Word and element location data
----------------

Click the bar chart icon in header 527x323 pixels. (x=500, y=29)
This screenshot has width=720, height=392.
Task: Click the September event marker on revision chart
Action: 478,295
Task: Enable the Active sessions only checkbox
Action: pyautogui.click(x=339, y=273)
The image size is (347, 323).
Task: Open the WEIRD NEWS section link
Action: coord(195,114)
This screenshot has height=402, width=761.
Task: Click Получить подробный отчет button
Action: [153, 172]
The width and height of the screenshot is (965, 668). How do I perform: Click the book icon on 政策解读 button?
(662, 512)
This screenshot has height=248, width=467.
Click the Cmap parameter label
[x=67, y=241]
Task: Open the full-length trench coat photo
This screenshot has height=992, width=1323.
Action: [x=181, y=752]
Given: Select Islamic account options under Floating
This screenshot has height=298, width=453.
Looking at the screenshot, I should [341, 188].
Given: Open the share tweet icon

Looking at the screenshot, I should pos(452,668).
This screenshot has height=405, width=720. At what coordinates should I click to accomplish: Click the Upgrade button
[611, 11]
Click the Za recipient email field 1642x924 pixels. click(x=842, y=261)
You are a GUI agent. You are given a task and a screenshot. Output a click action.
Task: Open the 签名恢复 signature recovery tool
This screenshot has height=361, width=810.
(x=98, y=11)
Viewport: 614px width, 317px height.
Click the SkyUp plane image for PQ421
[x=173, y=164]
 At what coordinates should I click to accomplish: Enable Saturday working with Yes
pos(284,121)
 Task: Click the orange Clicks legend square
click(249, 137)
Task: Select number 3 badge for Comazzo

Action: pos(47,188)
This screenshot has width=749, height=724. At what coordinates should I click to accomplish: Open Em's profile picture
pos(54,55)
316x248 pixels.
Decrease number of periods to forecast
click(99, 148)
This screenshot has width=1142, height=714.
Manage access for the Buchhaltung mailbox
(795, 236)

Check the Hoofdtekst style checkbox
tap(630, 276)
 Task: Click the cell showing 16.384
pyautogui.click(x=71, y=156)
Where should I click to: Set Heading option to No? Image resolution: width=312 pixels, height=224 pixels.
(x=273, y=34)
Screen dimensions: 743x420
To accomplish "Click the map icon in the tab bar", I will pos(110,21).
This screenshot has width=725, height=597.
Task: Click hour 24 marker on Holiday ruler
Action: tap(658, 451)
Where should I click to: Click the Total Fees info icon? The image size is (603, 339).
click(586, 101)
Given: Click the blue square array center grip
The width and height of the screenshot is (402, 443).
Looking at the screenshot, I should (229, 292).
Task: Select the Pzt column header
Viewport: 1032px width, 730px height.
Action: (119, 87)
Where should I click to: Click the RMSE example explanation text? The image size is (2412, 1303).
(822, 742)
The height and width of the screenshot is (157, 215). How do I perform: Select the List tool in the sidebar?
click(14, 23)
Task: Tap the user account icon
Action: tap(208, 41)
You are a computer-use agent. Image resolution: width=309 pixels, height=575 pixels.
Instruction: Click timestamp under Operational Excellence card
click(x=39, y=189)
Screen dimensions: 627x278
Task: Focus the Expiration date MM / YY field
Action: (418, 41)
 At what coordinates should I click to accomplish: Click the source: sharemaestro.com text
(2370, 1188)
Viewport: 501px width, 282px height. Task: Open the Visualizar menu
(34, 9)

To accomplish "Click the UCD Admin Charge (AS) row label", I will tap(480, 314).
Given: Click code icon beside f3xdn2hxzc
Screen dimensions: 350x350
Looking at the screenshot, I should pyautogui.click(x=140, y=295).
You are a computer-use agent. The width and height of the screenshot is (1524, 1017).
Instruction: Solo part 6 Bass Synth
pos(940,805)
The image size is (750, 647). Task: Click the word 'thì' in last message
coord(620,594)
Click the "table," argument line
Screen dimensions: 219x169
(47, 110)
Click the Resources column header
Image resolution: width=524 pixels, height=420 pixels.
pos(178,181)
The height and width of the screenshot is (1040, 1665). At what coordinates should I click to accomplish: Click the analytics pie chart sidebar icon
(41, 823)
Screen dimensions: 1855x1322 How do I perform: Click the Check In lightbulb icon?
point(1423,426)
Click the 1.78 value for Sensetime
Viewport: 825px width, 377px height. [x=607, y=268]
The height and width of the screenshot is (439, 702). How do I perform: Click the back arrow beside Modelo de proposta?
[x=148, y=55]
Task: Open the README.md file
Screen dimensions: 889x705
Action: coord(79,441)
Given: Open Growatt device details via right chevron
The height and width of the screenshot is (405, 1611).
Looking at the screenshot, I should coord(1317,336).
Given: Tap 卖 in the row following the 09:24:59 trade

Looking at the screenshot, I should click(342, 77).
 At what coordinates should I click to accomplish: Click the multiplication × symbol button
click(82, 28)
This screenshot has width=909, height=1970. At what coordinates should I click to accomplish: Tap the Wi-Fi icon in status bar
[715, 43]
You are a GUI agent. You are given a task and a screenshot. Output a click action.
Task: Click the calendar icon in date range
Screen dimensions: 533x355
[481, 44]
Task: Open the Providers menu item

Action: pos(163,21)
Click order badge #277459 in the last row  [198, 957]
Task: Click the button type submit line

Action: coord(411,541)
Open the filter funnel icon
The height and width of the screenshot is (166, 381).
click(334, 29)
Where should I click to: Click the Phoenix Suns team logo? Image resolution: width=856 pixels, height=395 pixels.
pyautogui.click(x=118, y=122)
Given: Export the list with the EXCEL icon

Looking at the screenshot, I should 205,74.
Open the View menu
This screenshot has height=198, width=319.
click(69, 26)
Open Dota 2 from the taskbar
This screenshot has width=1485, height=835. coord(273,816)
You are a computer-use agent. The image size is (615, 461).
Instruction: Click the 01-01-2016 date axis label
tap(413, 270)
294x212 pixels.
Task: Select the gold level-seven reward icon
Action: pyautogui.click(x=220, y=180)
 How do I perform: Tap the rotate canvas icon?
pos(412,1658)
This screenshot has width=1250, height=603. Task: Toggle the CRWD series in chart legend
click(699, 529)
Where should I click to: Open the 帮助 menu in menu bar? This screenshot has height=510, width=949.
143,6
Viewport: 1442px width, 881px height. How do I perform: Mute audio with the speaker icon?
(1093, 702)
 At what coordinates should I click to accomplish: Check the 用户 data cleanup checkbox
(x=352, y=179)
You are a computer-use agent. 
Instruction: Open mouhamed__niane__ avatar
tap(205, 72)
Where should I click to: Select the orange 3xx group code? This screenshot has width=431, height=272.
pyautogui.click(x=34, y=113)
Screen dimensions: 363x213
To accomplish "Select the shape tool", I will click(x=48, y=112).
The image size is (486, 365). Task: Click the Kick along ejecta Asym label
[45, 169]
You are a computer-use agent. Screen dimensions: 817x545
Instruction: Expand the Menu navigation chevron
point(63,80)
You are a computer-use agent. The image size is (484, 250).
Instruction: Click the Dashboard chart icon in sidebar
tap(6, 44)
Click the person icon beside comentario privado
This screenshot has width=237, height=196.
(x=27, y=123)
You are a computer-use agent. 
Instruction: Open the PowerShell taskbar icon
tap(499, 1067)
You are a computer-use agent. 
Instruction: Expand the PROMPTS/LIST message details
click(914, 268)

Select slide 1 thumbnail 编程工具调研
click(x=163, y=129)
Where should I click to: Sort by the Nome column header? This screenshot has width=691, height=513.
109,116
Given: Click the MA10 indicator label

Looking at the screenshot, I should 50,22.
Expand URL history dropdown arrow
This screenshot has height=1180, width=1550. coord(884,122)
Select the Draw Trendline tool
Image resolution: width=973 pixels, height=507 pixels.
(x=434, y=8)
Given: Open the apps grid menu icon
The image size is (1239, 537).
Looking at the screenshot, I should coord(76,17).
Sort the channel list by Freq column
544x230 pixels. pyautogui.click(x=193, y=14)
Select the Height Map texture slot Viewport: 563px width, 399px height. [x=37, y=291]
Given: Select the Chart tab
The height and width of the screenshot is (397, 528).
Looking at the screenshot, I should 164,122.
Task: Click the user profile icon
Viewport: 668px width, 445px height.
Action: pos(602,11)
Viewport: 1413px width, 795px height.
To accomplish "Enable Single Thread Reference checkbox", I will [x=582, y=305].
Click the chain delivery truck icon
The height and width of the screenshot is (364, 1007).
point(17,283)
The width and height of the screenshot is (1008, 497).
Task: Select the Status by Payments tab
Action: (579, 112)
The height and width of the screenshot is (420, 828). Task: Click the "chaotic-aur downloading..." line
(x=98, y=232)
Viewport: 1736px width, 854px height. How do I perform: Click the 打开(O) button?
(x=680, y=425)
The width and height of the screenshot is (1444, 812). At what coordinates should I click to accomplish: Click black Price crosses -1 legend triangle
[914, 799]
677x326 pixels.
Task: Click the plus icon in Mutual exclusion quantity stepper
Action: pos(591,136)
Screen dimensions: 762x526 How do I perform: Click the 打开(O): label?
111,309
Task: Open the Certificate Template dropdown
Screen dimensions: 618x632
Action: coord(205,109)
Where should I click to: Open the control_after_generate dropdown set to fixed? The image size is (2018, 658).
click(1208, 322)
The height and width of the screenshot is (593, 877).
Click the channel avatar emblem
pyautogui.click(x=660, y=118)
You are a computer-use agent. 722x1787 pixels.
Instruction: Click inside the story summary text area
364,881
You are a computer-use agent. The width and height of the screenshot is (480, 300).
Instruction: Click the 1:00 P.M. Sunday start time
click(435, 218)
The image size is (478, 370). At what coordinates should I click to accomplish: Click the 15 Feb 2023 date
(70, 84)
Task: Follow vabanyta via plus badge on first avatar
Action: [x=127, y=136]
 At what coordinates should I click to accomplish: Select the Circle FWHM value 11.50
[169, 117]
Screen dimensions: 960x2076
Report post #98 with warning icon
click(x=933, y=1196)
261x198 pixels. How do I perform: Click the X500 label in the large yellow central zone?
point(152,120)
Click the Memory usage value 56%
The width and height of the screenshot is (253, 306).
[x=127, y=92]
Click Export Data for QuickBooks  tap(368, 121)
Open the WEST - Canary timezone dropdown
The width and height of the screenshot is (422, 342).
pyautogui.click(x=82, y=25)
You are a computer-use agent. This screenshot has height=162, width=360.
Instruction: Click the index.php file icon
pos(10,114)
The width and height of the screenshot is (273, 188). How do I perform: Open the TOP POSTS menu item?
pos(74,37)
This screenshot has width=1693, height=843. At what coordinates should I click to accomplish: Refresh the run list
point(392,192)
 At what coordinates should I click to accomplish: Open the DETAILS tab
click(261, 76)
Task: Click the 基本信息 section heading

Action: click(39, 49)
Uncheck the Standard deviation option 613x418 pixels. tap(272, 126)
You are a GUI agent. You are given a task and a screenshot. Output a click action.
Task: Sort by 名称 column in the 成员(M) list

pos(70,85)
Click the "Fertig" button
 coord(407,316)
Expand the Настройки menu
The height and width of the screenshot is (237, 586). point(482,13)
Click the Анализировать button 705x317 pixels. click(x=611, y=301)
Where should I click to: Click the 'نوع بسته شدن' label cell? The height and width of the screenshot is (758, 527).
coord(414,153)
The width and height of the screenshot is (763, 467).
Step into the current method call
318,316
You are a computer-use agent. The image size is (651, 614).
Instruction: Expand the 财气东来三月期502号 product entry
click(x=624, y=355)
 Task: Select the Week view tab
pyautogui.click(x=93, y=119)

----------------

- _Required work_
Please rewrite everything from the line with "You are a computer-use agent. The image size is (615, 461)." down to the line with "pyautogui.click(x=34, y=113)", swapping "speaker" for "volume" and leaving the rest of the records unchanged.

- _Answer in full_
You are a computer-use agent. The image size is (615, 461).
Instruction: Click the 01-01-2016 date axis label
tap(413, 270)
294x212 pixels.
Task: Select the gold level-seven reward icon
Action: pyautogui.click(x=220, y=180)
 How do I perform: Tap the rotate canvas icon?
pos(412,1658)
This screenshot has width=1250, height=603. Task: Toggle the CRWD series in chart legend
click(699, 529)
Where should I click to: Open the 帮助 menu in menu bar? This screenshot has height=510, width=949.
143,6
Viewport: 1442px width, 881px height. How do I perform: Mute audio with the volume icon?
(1093, 702)
 At what coordinates should I click to accomplish: Check the 用户 data cleanup checkbox
(x=352, y=179)
You are a computer-use agent. 
Instruction: Open mouhamed__niane__ avatar
tap(205, 72)
Where should I click to: Select the orange 3xx group code? This screenshot has width=431, height=272.
pyautogui.click(x=34, y=113)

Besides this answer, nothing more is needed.